Moving on to attacks to your upper right quadrant, this time your simplest blocks are going to be with your dagger hand. Those aren’t your only options, but recall for this scenario you don’t have much time to learn techniques and put them into practice, so we are keeping it simple. This line of attack most likely means your opponent will be using a reverse grip. Use the reverse grip yourself, and with survival in mind, block the attack high and forward with your wrist against his and your dagger positioned over his wrist. Scissor his arm between your right arm and your dagger and wrench his arm down and towards your right side. Shoot your left arm across his chest, turning him slightly to the his left, and step so that your left leg and hip are positioned behind and against the attacker’s right leg and hip. Turn your body to the left to throw him over your hip. You have accomplished option 1. For option 2, stab him when he’s down. You can accomplish the same set of moves without a dagger in your hand by using the pinky edge of your right hand to block the attack and then grasp his right wrist to finish the set.

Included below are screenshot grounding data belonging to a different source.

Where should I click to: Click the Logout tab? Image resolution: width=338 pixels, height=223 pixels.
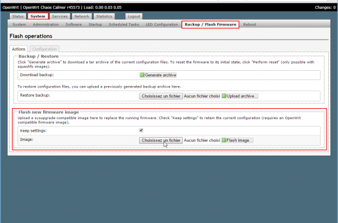(x=134, y=17)
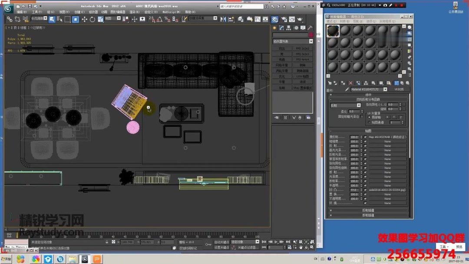Click the VR材质 material type button

click(400, 89)

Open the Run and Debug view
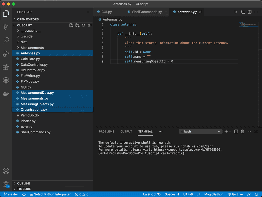[x=6, y=53]
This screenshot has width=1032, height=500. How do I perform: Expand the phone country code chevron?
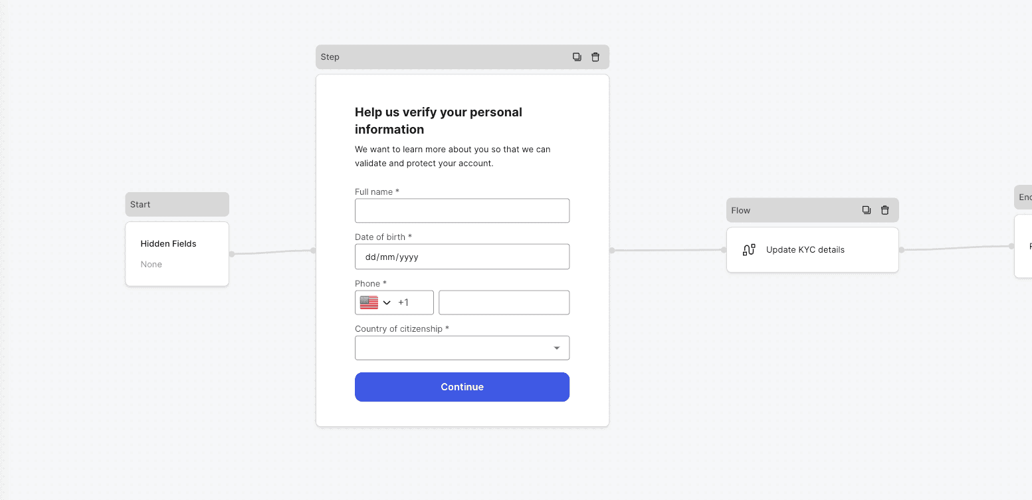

This leaves only the lower right quadrant, but at this point you have already learned enough techniques to survive those attacks as well. Using the forward grip you can perform the throw described above in the attack to the upper right. Block the attack with your dagger or the wrist of your right hand. This time you will immobilize his hand by scooping your dagger under his arm and upwards, pulling his dagger arm towards you and pinning it to your chest as you step. You are now set to perform the actions as described above to complete the throw. Without a dagger, you will block with your right arm and then grasp his arm, everything else remains essentially the same.
Alternatively, you could use both hands to block the attack just like you could for attacks into the lower left. As before, using the forward grip, grasp the blade with your left hand, and using your dagger in both hands, push down on his blade to stop the attack. While keeping pressure on his dagger with your dagger in your right hand, lift up on his wrist with your left. You now know you can do the same set of actions without the dagger by starting with the block with both hands, catching his arm in the crooks between your thumbs and fingers, then finishing with a disarm or stabbing him with his own dagger.
You can now block and perform follow up actions for attacks to any of the four quadrants. Your follow up actions may be of a friendlier tone, option 1, or a downright mean tone, option 2. The key to all of them is to safely block the attack and make sure that you can walk away from the fight without resembling a sieve. This does not mean we have exhausted all the possible actions that could be performed in a dagger fight. This was designed as an elementary dagger primer, a simple set of easily performed and memorized actions.
We will conclude with the usual caveat and disclaimer that this is not meant to be a modern self-defense lesson. The best way to survive a knife fight is to avoid it completely. However, if you should find yourself transported back in time and unwittingly do something that places you in a situation where the dagger fight is unavoidable, the above lessons should come in quite handy.